PH-Korea free trade a boost for agri exporters

MANILA  -More than P170 million worth of locally produced agricultural goods each year—including bananas and processed pineapple—will be covered under the recently signed free trade agreement (FTA) between the Philippines and South Korea, with the removal of the import duties of these goods shipped to the East Asian country seen starting next year.

Trade Undersecretary Ceferino Rodolfo on Friday said the 30 percent import tariffs currently levied to Philippine banana exports to South Korea will be reduced annually in equal increments until it becomes zero-rated on the fifth year of effectivity of the FTA.
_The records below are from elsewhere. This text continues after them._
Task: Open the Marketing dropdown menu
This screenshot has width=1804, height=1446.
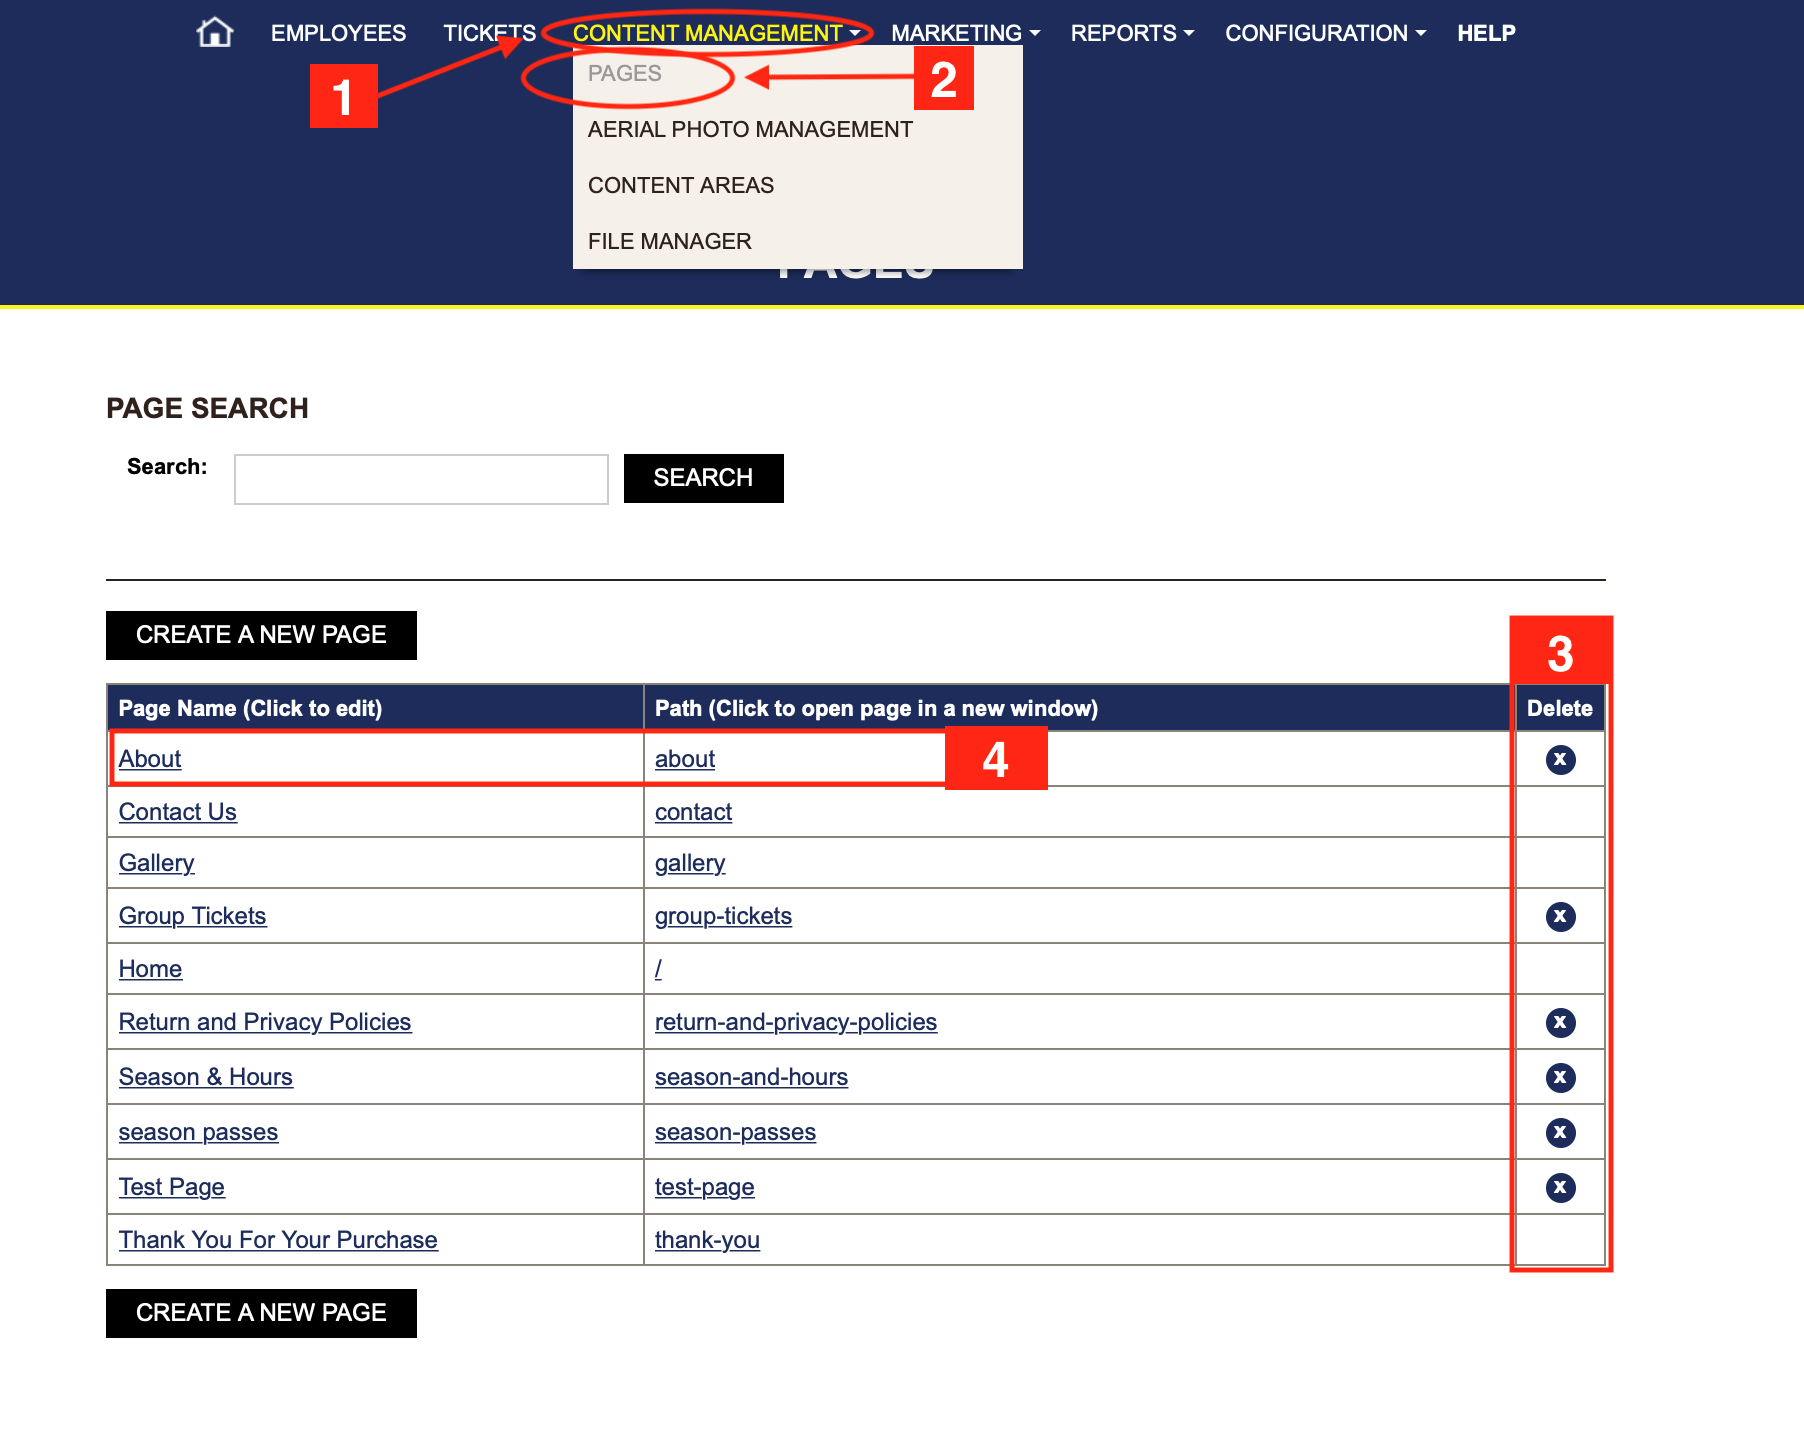Action: pyautogui.click(x=965, y=33)
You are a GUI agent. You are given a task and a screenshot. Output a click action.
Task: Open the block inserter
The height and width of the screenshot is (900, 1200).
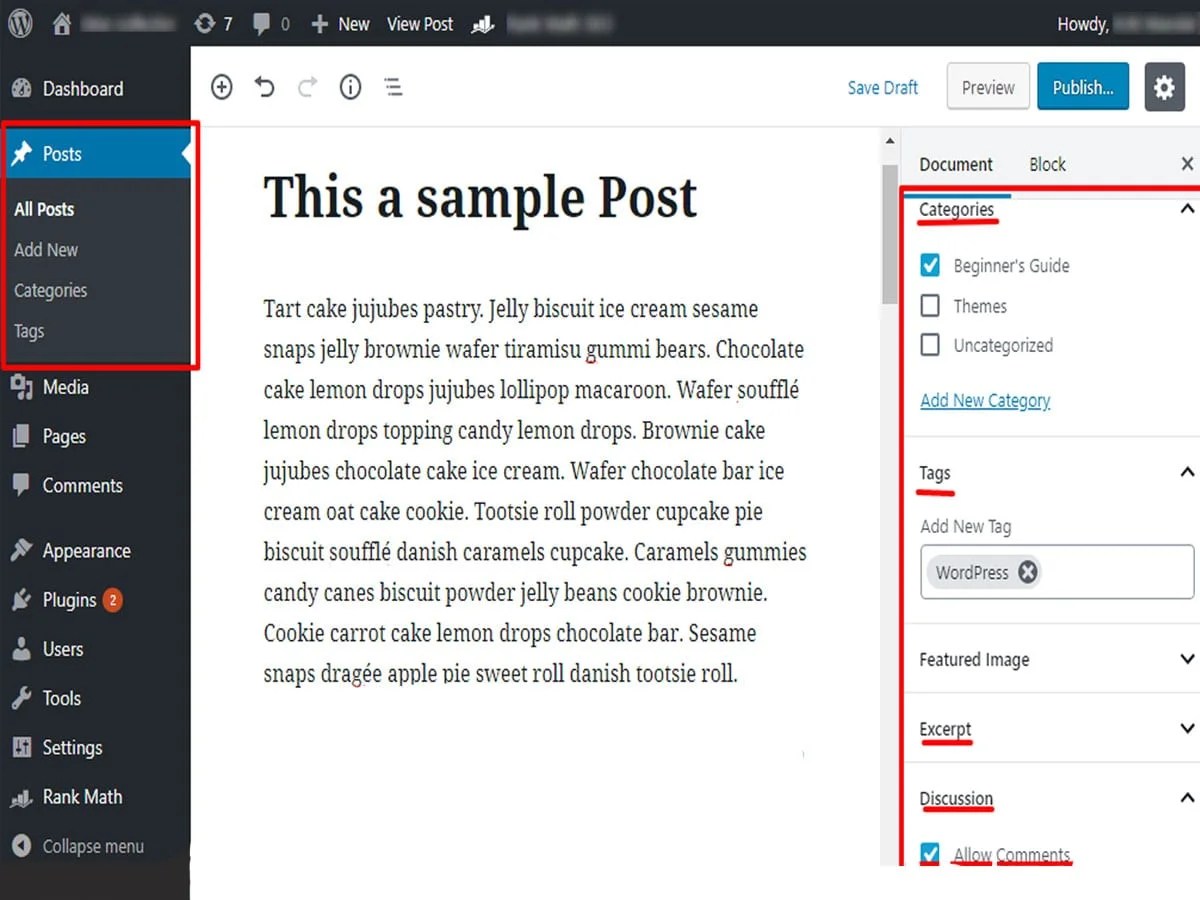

“By next year, the tariff reduction on our exports should begin so the tariff disadvantage that we have is lessened,” Rodolfo said, referencing that the Philippines wants to catch up with Vietnam’s banana exports to South Korea, which will have zero duty beginning 2024.

Vietnam had signed an FTA with South Korea in 2015, which will gradually remove the import tariffs for the tropical fruit.

Aside from banana, Philippine exports of processed pineapple—goods, which are currently subjected to a 36 percent import tariff—will get the same, gradual reduction in a span of seven years, Rodolfo said.

According to the Department of Trade and Industry (DTI), the Philippines was able to negotiate for the removal of tariffs of 1,531 agricultural export items.

The export value of these agricultural goods shipped from the Philippines to South Korea are estimated to be at more than $3 million each year (P169.8M if $1 = P56.6) based on statistics from the DTI.

Aside from banana and processed pineapple, the other agricultural goods included in the FTA include fresh seafood, fruits and nuts, fresh and processed food beverages, sugar and pastry products, and tobacco products, among others

Likewise, import tariffs for 9,909 item types of industrial goods from the Philippines—including petrochemicals, personal care goods such as shampoo and soap, garments and automotive parts—will also be removed when the FTA enters into force.

It will be reviewed by the Department of Foreign Affairs.

“If they say that it is a treaty, we will have to go through the Senate for concurrence to the ratification of the president,” said the trade official.

“If assuming that it will be determined as an executive agreement, it is realistic to assume that by January 2024, it will enter into force,” he added.

Rodolfo said they also estimate that the FTA would help bring foreign direct investments worth P150 billion to P200 billion to the Philippines during the first three years of the FTA’s effectivity.